* **Task brief**
Go line by line through the records below. Copy whichever lines contain the string "computer".

* **Extracted records**
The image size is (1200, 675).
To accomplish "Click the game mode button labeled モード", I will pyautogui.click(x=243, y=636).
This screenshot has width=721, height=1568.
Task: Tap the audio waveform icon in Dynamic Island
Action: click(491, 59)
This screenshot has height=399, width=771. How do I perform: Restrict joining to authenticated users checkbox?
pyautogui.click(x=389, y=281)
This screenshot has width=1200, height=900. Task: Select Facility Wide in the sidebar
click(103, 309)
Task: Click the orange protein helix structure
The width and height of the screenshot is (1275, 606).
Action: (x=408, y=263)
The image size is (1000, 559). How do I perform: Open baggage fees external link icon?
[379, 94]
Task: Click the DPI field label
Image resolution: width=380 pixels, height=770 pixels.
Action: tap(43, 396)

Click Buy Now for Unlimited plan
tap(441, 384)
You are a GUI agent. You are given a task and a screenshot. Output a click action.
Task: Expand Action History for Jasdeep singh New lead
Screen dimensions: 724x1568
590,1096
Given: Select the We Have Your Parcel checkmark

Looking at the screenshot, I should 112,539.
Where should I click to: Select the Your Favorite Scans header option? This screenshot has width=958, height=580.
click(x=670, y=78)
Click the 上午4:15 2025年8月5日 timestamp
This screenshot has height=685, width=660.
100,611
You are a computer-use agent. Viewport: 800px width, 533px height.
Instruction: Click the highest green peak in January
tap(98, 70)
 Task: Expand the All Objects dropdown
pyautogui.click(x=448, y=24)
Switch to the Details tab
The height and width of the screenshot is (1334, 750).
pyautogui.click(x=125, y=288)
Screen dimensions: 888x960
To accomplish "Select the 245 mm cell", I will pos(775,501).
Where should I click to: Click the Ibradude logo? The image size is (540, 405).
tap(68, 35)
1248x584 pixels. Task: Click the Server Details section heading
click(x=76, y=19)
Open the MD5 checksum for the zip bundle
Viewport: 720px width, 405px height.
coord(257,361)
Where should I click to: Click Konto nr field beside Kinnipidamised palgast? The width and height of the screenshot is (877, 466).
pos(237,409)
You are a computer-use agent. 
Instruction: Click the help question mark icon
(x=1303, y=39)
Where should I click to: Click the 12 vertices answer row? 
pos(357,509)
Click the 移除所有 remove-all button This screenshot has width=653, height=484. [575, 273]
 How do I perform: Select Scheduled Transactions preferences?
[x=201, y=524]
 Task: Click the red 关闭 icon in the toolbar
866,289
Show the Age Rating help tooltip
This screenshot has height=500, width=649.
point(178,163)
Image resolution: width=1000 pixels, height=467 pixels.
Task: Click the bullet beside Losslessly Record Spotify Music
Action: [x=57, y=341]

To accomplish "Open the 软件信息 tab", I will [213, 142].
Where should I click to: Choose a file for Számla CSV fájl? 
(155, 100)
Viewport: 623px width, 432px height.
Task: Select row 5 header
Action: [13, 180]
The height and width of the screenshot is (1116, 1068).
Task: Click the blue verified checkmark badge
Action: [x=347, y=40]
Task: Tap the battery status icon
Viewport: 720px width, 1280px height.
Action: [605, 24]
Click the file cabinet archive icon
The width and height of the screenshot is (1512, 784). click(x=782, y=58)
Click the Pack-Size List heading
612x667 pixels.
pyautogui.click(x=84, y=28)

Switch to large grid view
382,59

* **Exercise result**
You are a computer-use agent. Viewport: 800px width, 533px height.
You are a computer-use agent. 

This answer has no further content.